Cuando llegaron a la planta baja, se apartó para dejarlos salir primero, y Zinaida echó a andar taconeando con las botas altas sobre el suelo de mármol. Un guardia de seguridad apretó un botón para abrir la puerta.

—Será mejor que te preocupes por ti mismo —le dijo mientras se subía la cremallera de la chaqueta.

Eran poco más de las cuatro. La gente empezaba a salir del trabajo. En las oficinas de enfrente se veía el brillo verdoso de las pantallas de los monitores. Una mujer se acurrucaba en un portal para hablar por un teléfono móvil. Un motociclista pasó por su lado, despacio.

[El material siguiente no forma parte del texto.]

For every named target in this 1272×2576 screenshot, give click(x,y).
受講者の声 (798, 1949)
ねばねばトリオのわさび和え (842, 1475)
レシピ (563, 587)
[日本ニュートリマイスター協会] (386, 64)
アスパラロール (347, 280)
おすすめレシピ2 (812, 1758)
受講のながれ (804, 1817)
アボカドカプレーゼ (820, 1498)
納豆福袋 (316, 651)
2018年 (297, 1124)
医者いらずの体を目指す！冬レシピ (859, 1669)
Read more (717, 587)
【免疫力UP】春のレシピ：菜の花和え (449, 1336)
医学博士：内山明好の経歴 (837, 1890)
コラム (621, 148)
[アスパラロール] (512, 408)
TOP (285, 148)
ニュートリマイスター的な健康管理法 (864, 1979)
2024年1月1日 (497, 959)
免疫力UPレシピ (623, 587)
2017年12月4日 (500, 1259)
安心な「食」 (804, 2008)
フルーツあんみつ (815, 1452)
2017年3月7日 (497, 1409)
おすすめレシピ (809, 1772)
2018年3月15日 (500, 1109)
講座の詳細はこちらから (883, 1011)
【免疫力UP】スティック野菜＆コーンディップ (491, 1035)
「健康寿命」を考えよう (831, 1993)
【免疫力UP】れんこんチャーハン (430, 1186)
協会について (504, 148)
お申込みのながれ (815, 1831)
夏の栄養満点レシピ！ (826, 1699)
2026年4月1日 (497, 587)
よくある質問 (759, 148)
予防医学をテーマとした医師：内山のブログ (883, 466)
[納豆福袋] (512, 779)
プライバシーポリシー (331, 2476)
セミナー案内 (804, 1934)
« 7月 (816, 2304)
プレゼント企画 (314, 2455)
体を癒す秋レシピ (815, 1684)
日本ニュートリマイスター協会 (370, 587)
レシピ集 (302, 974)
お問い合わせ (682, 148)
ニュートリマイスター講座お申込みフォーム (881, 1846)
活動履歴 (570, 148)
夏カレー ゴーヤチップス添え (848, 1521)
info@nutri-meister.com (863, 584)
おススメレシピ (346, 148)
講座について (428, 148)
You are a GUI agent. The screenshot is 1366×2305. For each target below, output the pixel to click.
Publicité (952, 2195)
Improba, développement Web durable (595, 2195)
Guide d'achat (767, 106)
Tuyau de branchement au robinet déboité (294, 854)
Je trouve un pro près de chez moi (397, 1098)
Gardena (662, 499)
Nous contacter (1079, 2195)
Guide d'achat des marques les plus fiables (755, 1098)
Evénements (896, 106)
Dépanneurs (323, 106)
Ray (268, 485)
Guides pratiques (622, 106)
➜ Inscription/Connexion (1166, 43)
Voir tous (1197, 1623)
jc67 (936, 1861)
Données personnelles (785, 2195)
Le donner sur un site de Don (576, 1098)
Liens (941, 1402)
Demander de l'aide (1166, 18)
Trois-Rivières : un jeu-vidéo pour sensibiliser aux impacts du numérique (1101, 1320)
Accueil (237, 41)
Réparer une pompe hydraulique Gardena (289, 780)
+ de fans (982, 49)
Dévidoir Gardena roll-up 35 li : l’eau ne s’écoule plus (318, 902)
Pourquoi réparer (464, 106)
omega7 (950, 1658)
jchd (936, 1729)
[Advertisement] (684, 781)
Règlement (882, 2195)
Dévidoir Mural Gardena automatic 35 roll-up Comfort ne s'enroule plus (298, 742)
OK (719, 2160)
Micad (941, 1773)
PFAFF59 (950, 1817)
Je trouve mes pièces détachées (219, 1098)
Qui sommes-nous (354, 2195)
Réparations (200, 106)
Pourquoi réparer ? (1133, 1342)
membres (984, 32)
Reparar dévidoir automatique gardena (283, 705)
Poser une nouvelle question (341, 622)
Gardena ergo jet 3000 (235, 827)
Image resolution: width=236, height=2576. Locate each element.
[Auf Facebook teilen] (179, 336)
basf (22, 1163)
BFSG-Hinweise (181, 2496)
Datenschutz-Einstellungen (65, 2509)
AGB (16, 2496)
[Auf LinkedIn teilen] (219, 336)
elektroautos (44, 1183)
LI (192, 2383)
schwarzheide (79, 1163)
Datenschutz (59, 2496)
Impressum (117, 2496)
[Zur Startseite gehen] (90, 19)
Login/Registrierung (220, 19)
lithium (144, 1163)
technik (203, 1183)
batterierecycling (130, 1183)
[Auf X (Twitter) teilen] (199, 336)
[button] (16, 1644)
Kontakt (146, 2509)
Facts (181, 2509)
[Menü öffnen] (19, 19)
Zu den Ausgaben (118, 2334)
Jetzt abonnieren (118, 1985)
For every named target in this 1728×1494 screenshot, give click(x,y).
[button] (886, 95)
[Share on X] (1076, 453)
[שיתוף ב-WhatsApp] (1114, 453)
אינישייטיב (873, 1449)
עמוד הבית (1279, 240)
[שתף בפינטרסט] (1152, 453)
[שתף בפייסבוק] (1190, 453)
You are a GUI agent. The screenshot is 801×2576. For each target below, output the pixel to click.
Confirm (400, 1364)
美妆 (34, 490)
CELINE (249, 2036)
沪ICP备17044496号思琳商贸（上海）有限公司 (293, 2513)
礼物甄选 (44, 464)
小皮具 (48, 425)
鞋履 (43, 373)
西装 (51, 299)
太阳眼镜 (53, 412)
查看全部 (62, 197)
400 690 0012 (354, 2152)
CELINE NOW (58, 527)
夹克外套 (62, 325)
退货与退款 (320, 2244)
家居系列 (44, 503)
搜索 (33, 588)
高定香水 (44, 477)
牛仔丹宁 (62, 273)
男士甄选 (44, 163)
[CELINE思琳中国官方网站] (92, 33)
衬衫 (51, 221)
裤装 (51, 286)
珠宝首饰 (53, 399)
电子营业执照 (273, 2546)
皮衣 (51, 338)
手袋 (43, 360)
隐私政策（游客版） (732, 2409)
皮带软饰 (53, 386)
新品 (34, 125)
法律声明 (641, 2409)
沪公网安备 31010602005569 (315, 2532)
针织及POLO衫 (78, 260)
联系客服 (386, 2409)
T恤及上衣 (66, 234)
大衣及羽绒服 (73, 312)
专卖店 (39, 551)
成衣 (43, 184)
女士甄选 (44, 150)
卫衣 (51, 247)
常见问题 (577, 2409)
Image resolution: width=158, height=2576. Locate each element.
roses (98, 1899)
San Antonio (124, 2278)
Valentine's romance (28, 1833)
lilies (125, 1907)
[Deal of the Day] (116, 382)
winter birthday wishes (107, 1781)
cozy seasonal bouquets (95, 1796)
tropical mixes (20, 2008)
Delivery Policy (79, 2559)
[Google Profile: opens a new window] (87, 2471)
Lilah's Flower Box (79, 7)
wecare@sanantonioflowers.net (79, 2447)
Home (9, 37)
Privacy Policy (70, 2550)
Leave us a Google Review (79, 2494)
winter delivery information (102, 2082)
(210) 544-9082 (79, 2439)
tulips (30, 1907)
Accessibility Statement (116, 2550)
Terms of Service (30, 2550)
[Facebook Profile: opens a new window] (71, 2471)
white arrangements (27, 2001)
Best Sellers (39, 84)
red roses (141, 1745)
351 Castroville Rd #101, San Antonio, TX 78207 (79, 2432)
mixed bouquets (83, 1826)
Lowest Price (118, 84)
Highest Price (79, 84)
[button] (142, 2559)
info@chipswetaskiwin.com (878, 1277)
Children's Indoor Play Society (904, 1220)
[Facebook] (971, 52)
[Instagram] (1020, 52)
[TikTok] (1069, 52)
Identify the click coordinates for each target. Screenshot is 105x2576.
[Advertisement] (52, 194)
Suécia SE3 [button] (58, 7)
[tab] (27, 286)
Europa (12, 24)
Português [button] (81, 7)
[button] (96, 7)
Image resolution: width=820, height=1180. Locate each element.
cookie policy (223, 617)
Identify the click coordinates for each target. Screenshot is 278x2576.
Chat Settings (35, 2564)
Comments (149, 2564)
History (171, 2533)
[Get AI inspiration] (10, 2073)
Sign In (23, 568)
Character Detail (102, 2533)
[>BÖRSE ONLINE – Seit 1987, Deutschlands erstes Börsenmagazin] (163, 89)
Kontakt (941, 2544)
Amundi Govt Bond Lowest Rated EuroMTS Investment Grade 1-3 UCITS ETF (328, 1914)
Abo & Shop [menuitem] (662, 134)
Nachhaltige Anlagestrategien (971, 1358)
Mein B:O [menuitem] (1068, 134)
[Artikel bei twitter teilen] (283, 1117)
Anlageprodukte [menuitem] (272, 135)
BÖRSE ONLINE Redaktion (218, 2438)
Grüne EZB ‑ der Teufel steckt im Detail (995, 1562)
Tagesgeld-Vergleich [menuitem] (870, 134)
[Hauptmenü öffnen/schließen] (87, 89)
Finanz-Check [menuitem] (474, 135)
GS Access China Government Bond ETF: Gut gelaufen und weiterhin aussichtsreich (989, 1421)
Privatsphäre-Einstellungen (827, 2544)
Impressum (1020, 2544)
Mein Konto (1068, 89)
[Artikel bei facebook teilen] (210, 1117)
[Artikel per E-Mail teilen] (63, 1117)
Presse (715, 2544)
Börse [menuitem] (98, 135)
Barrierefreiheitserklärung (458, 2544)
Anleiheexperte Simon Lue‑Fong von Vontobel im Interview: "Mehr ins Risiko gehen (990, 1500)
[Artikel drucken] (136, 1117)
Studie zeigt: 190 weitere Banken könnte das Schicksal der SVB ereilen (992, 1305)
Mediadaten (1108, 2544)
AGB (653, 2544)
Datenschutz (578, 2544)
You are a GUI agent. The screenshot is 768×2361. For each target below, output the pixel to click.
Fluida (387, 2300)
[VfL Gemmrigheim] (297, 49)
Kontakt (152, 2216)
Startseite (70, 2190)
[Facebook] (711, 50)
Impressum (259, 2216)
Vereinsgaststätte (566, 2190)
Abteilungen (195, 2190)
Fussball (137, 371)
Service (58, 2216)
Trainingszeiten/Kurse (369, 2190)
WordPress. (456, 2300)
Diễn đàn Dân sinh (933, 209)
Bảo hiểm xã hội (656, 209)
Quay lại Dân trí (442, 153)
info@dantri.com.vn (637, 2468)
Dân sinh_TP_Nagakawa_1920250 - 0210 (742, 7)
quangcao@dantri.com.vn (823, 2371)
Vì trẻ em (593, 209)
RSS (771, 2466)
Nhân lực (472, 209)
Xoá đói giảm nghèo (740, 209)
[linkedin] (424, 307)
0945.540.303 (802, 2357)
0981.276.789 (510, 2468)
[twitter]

—Zinaida, escucha. —La cogió del brazo para que no siguiera andando y la llevó hacia una pared. Ella ni levantó la vista—. Tu padre tuvo una muerte terrible, ¿comprendes lo que digo? La gente que lo mató, Mamantov y los suyos, andan tras ese cuaderno. Saben que contiene algo importante… no me preguntes cómo. Si saben que tu padre tenía una hija, y es muy probable porque Mamantov tenía acceso a su expediente, bueno… piensa en ello. Va a ir por ti.

—¿Y lo mataron por eso?

—Lo mataron porque no les dijo dónde estaba. Y no se lo dijo porque quería dejártelo a ti.

—Pero no valía la pena morir por eso. Qué viejo estúpido. —Lo miró fijamente. Por primera vez le vio los ojos húmedos a la luz del día —. Viejo estúpido y testarudo.

—¿Tienes alguien con quien quedarte? ¿Algún familiar?

—Toda mi familia ha muerto.

—¿Algún amigo?

—¿Amigo? Sí, una amiga, ¿recuerdas? —Abrió el bolso y le enseñó la pistola de su padre.

—Al menos déjame tu dirección, tu número de teléfono… —dijo Kelso lo más tranquilamente que pudo.